Required work » Copy out exactly every line from the line containing "Task: Click default" until the records below end, inclusive of both boundary lines.

Data extracted from a collection

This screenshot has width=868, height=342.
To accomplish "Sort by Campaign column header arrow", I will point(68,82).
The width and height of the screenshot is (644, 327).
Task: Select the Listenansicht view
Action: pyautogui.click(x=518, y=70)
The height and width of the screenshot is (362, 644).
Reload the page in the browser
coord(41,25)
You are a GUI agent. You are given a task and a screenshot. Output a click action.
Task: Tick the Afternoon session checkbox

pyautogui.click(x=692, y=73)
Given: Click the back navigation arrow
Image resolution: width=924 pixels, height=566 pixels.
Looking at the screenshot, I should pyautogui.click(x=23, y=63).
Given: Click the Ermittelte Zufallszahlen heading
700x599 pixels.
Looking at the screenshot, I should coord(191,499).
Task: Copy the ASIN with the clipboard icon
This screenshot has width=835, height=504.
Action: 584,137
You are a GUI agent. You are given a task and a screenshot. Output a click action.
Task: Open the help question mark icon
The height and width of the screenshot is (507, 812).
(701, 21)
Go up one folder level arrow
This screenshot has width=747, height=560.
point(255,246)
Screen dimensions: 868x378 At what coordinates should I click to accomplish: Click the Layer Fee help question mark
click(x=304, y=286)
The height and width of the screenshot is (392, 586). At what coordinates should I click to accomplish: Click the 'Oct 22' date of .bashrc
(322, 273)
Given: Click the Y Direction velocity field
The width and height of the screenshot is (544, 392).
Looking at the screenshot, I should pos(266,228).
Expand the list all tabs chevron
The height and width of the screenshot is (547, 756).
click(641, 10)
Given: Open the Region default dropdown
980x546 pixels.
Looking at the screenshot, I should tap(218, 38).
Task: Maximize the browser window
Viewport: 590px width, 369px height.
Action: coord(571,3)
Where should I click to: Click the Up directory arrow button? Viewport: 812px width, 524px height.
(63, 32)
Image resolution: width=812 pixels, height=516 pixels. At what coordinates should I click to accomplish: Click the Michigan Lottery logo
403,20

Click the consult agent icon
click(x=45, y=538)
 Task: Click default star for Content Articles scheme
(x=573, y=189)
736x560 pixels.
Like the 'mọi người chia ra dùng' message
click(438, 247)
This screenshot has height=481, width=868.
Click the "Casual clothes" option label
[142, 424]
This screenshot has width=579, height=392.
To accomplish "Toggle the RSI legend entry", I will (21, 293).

Your solution »
 Task: Click default star for Content Articles scheme
(x=573, y=189)
736x560 pixels.
Like the 'mọi người chia ra dùng' message
click(438, 247)
This screenshot has height=481, width=868.
Click the "Casual clothes" option label
[142, 424]
This screenshot has width=579, height=392.
To accomplish "Toggle the RSI legend entry", I will (21, 293).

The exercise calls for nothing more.